I’m on my plane back to the States but I’m not the same woman that left America almost 2 months ago. I’m in touch with self, reunited to the disconnected parts of my personality and overall happier. Being in Australia reminded me of my humanity. I’m more aware of the world now. I really feel alive.
I can’t explain it but I’m enamored with myself now. Before leaving, I had a lot to let go of. I began that process before I left. It turned out to be the beginning. While I was here, it was so much more I left behind. No longer do I get offended about things right away. I recognize opportunities to educate others and to be enlightened. I’m more observant.
I can’t say I’m totally happy to be returning though. I’m happy that I’ll see my family and friends but the freedom, the safety and security I felt in Australia as a Black woman was like nothing I’ve ever experienced.
I heard God clearer. I came up with a game plan for my career. I received a strategy that I can apply to any type of situation or goal. And I left behind limiting behaviors and beliefs. My capacity and understanding increased.
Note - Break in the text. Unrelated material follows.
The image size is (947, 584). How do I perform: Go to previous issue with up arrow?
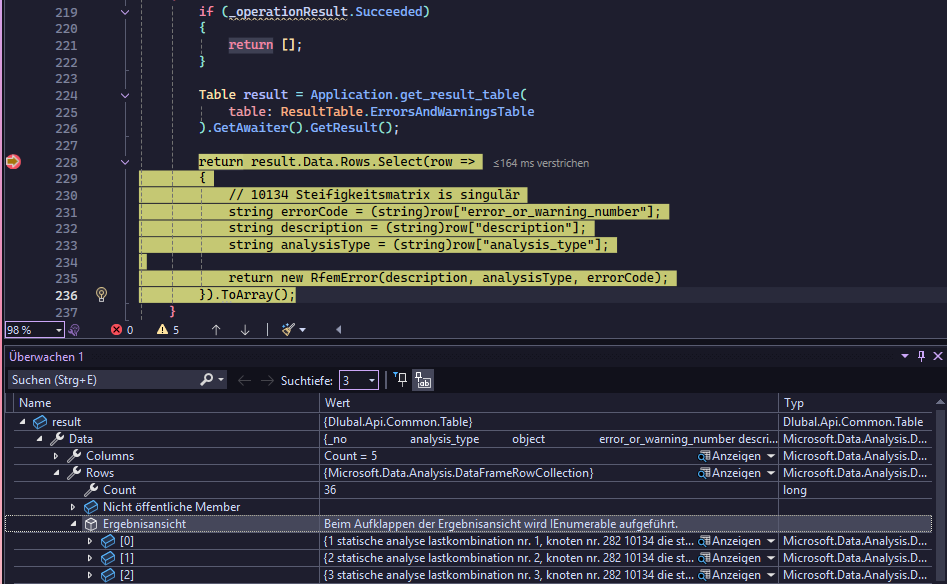[216, 329]
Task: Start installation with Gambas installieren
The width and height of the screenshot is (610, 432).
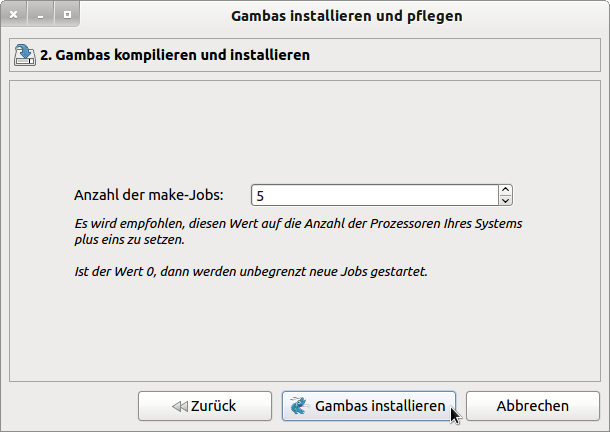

I spoke up and regained my voice. I treated my body better — walking everywhere and eating more plant-based and raw foods. I also experienced the culture of the vastly diverse population. Seeing people from all over really blew my mind. It was beautiful.
God really showed out with this opportunity. In short it was amazing. I learned to never limit God again and to really declare His word, stand on His promises to me, speak what I seek in faith and thank Him for it. This was the divine recharge I needed. My faith is revitalized and I’m ready to take hold of everything with my name on it.
There is more to life than the day to day. Life is bigger than your immediate community. It’s bigger than your current trials. Keep looking beyond. Be aware of the lessons God seeks to teach you and receive. God is the giver of great gifts. Open your heart to receive them.